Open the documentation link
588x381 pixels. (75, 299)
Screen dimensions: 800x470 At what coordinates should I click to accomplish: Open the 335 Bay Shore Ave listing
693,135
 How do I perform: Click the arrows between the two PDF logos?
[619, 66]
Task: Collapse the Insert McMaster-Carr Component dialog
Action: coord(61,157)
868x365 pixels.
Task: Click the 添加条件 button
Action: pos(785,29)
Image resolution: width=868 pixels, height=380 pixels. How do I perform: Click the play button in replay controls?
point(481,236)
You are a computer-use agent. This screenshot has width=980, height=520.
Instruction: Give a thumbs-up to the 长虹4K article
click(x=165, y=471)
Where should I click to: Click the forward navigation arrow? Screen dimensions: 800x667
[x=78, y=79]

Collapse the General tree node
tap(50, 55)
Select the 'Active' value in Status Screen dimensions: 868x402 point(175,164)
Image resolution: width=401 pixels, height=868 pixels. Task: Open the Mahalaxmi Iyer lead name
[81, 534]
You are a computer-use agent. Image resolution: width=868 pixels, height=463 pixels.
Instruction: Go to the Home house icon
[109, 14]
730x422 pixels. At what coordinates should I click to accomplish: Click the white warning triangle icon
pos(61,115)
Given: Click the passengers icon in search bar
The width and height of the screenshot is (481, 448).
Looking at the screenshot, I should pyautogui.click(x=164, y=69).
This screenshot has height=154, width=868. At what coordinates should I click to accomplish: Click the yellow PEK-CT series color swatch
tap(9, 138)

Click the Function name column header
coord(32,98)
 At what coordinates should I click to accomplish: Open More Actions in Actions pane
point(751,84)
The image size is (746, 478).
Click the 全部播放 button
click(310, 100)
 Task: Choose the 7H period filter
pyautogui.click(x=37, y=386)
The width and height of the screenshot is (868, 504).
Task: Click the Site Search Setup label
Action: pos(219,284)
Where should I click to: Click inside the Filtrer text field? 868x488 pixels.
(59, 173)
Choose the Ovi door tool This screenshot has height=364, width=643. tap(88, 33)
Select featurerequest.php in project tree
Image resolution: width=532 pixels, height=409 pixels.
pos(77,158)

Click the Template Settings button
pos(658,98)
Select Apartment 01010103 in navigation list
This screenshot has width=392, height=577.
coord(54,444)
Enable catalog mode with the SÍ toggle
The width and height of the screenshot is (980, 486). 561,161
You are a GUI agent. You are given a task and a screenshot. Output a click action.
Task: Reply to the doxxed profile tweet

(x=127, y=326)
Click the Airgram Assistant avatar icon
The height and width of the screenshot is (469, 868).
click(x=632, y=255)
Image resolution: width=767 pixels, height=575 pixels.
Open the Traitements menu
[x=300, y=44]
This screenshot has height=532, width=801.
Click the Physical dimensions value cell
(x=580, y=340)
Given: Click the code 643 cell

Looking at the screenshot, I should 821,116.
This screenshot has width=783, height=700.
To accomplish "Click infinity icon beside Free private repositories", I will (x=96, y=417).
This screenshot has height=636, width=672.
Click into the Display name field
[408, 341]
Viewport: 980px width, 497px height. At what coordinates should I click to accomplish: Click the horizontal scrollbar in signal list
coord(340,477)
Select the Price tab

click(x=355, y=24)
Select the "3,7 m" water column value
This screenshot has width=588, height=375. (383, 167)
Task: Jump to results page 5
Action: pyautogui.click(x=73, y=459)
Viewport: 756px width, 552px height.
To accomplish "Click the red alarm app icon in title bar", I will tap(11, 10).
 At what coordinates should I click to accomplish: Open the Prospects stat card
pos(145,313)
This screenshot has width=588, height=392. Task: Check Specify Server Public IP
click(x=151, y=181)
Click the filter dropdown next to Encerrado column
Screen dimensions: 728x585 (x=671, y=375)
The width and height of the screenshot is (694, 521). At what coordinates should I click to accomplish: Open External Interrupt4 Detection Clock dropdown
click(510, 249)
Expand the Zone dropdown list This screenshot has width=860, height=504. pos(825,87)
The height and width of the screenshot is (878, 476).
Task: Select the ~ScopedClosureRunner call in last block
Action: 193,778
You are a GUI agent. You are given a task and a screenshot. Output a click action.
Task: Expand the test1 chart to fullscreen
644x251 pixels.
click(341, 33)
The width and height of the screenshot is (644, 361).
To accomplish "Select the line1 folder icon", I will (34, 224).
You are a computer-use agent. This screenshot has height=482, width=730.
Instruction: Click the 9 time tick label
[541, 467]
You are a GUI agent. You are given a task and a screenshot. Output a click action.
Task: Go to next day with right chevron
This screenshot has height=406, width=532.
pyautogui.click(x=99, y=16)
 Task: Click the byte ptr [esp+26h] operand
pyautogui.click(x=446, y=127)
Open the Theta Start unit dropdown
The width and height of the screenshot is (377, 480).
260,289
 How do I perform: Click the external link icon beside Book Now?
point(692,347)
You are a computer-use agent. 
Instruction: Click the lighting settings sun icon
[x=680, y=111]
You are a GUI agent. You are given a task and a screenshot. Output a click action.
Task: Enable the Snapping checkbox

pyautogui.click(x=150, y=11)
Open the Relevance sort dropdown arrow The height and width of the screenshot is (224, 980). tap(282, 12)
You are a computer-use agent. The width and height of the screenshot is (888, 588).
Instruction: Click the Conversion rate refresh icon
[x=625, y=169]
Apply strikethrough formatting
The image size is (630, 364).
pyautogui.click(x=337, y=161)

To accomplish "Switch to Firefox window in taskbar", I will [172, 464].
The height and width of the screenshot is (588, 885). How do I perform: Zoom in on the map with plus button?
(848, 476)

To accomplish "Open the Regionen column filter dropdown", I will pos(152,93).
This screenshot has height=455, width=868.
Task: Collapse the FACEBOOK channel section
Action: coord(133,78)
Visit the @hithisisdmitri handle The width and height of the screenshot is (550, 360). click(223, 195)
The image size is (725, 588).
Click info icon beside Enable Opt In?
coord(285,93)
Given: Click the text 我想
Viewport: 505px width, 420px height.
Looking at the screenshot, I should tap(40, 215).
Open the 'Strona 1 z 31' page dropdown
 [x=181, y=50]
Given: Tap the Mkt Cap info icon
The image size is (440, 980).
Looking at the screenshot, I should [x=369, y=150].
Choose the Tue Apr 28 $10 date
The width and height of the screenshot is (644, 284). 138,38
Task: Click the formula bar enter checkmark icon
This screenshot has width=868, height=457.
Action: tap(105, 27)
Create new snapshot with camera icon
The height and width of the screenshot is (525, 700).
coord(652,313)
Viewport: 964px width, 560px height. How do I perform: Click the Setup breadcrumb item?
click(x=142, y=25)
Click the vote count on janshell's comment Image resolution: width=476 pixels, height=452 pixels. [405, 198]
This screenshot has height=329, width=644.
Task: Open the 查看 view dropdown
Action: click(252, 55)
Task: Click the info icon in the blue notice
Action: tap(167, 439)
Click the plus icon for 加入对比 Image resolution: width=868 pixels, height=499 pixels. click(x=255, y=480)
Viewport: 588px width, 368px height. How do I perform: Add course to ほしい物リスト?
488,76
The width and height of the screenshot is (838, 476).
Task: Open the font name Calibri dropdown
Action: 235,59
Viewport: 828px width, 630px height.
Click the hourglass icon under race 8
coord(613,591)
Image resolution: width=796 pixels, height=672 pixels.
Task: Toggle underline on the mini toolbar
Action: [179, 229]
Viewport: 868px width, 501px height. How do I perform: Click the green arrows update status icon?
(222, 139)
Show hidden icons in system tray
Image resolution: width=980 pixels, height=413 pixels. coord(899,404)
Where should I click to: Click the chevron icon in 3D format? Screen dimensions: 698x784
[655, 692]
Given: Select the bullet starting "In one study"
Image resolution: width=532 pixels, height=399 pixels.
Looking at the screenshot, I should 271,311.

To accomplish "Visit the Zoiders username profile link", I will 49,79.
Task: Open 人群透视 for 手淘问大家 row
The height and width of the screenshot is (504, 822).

* **What is needed**
From the first record to the last, copy everything exactly.

* **Response to the exercise**
Open the documentation link
588x381 pixels. (75, 299)
Screen dimensions: 800x470 At what coordinates should I click to accomplish: Open the 335 Bay Shore Ave listing
693,135
 How do I perform: Click the arrows between the two PDF logos?
[619, 66]
Task: Collapse the Insert McMaster-Carr Component dialog
Action: coord(61,157)
868x365 pixels.
Task: Click the 添加条件 button
Action: pos(785,29)
Image resolution: width=868 pixels, height=380 pixels. How do I perform: Click the play button in replay controls?
point(481,236)
You are a computer-use agent. This screenshot has width=980, height=520.
Instruction: Give a thumbs-up to the 长虹4K article
click(x=165, y=471)
Where should I click to: Click the forward navigation arrow? Screen dimensions: 800x667
[x=78, y=79]

Collapse the General tree node
tap(50, 55)
Select the 'Active' value in Status Screen dimensions: 868x402 point(175,164)
Image resolution: width=401 pixels, height=868 pixels. Task: Open the Mahalaxmi Iyer lead name
[81, 534]
You are a computer-use agent. Image resolution: width=868 pixels, height=463 pixels.
Instruction: Go to the Home house icon
[109, 14]
730x422 pixels. At what coordinates should I click to accomplish: Click the white warning triangle icon
pos(61,115)
Given: Click the passengers icon in search bar
The width and height of the screenshot is (481, 448).
Looking at the screenshot, I should pyautogui.click(x=164, y=69).
This screenshot has height=154, width=868. At what coordinates should I click to accomplish: Click the yellow PEK-CT series color swatch
tap(9, 138)

Click the Function name column header
coord(32,98)
 At what coordinates should I click to accomplish: Open More Actions in Actions pane
point(751,84)
The image size is (746, 478).
Click the 全部播放 button
click(310, 100)
 Task: Choose the 7H period filter
pyautogui.click(x=37, y=386)
The width and height of the screenshot is (868, 504).
Task: Click the Site Search Setup label
Action: pos(219,284)
Where should I click to: Click inside the Filtrer text field? 868x488 pixels.
(59, 173)
Choose the Ovi door tool This screenshot has height=364, width=643. tap(88, 33)
Select featurerequest.php in project tree
Image resolution: width=532 pixels, height=409 pixels.
pos(77,158)

Click the Template Settings button
pos(658,98)
Select Apartment 01010103 in navigation list
This screenshot has width=392, height=577.
coord(54,444)
Enable catalog mode with the SÍ toggle
The width and height of the screenshot is (980, 486). 561,161
You are a GUI agent. You are given a task and a screenshot. Output a click action.
Task: Reply to the doxxed profile tweet

(x=127, y=326)
Click the Airgram Assistant avatar icon
The height and width of the screenshot is (469, 868).
click(x=632, y=255)
Image resolution: width=767 pixels, height=575 pixels.
Open the Traitements menu
[x=300, y=44]
This screenshot has height=532, width=801.
Click the Physical dimensions value cell
(x=580, y=340)
Given: Click the code 643 cell

Looking at the screenshot, I should 821,116.
This screenshot has width=783, height=700.
To accomplish "Click infinity icon beside Free private repositories", I will (x=96, y=417).
This screenshot has height=636, width=672.
Click into the Display name field
[408, 341]
Viewport: 980px width, 497px height. At what coordinates should I click to accomplish: Click the horizontal scrollbar in signal list
coord(340,477)
Select the Price tab

click(x=355, y=24)
Select the "3,7 m" water column value
This screenshot has width=588, height=375. (383, 167)
Task: Jump to results page 5
Action: pyautogui.click(x=73, y=459)
Viewport: 756px width, 552px height.
To accomplish "Click the red alarm app icon in title bar", I will tap(11, 10).
 At what coordinates should I click to accomplish: Open the Prospects stat card
pos(145,313)
This screenshot has width=588, height=392. Task: Check Specify Server Public IP
click(x=151, y=181)
Click the filter dropdown next to Encerrado column
Screen dimensions: 728x585 (x=671, y=375)
The width and height of the screenshot is (694, 521). At what coordinates should I click to accomplish: Open External Interrupt4 Detection Clock dropdown
click(510, 249)
Expand the Zone dropdown list This screenshot has width=860, height=504. pos(825,87)
The height and width of the screenshot is (878, 476).
Task: Select the ~ScopedClosureRunner call in last block
Action: 193,778
You are a GUI agent. You are given a task and a screenshot. Output a click action.
Task: Expand the test1 chart to fullscreen
644x251 pixels.
click(341, 33)
The width and height of the screenshot is (644, 361).
To accomplish "Select the line1 folder icon", I will (34, 224).
You are a computer-use agent. This screenshot has height=482, width=730.
Instruction: Click the 9 time tick label
[541, 467]
You are a GUI agent. You are given a task and a screenshot. Output a click action.
Task: Go to next day with right chevron
This screenshot has height=406, width=532.
pyautogui.click(x=99, y=16)
 Task: Click the byte ptr [esp+26h] operand
pyautogui.click(x=446, y=127)
Open the Theta Start unit dropdown
The width and height of the screenshot is (377, 480).
260,289
 How do I perform: Click the external link icon beside Book Now?
point(692,347)
You are a computer-use agent. 
Instruction: Click the lighting settings sun icon
[x=680, y=111]
You are a GUI agent. You are given a task and a screenshot. Output a click action.
Task: Enable the Snapping checkbox

pyautogui.click(x=150, y=11)
Open the Relevance sort dropdown arrow The height and width of the screenshot is (224, 980). tap(282, 12)
You are a computer-use agent. The width and height of the screenshot is (888, 588).
Instruction: Click the Conversion rate refresh icon
[x=625, y=169]
Apply strikethrough formatting
The image size is (630, 364).
pyautogui.click(x=337, y=161)

To accomplish "Switch to Firefox window in taskbar", I will [172, 464].
The height and width of the screenshot is (588, 885). How do I perform: Zoom in on the map with plus button?
(848, 476)

To accomplish "Open the Regionen column filter dropdown", I will pos(152,93).
This screenshot has height=455, width=868.
Task: Collapse the FACEBOOK channel section
Action: coord(133,78)
Visit the @hithisisdmitri handle The width and height of the screenshot is (550, 360). click(223, 195)
The image size is (725, 588).
Click info icon beside Enable Opt In?
coord(285,93)
Given: Click the text 我想
Viewport: 505px width, 420px height.
Looking at the screenshot, I should tap(40, 215).
Open the 'Strona 1 z 31' page dropdown
 [x=181, y=50]
Given: Tap the Mkt Cap info icon
The image size is (440, 980).
Looking at the screenshot, I should [x=369, y=150].
Choose the Tue Apr 28 $10 date
The width and height of the screenshot is (644, 284). 138,38
Task: Click the formula bar enter checkmark icon
This screenshot has width=868, height=457.
Action: tap(105, 27)
Create new snapshot with camera icon
The height and width of the screenshot is (525, 700).
coord(652,313)
Viewport: 964px width, 560px height. How do I perform: Click the Setup breadcrumb item?
click(x=142, y=25)
Click the vote count on janshell's comment Image resolution: width=476 pixels, height=452 pixels. [405, 198]
This screenshot has height=329, width=644.
Task: Open the 查看 view dropdown
Action: click(252, 55)
Task: Click the info icon in the blue notice
Action: tap(167, 439)
Click the plus icon for 加入对比 Image resolution: width=868 pixels, height=499 pixels. click(x=255, y=480)
Viewport: 588px width, 368px height. How do I perform: Add course to ほしい物リスト?
488,76
The width and height of the screenshot is (838, 476).
Task: Open the font name Calibri dropdown
Action: 235,59
Viewport: 828px width, 630px height.
Click the hourglass icon under race 8
coord(613,591)
Image resolution: width=796 pixels, height=672 pixels.
Task: Toggle underline on the mini toolbar
Action: [179, 229]
Viewport: 868px width, 501px height. How do I perform: Click the green arrows update status icon?
(222, 139)
Show hidden icons in system tray
Image resolution: width=980 pixels, height=413 pixels. coord(899,404)
Where should I click to: Click the chevron icon in 3D format? Screen dimensions: 698x784
[655, 692]
Given: Select the bullet starting "In one study"
Image resolution: width=532 pixels, height=399 pixels.
Looking at the screenshot, I should 271,311.

To accomplish "Visit the Zoiders username profile link", I will 49,79.
Task: Open 人群透视 for 手淘问大家 row
The height and width of the screenshot is (504, 822).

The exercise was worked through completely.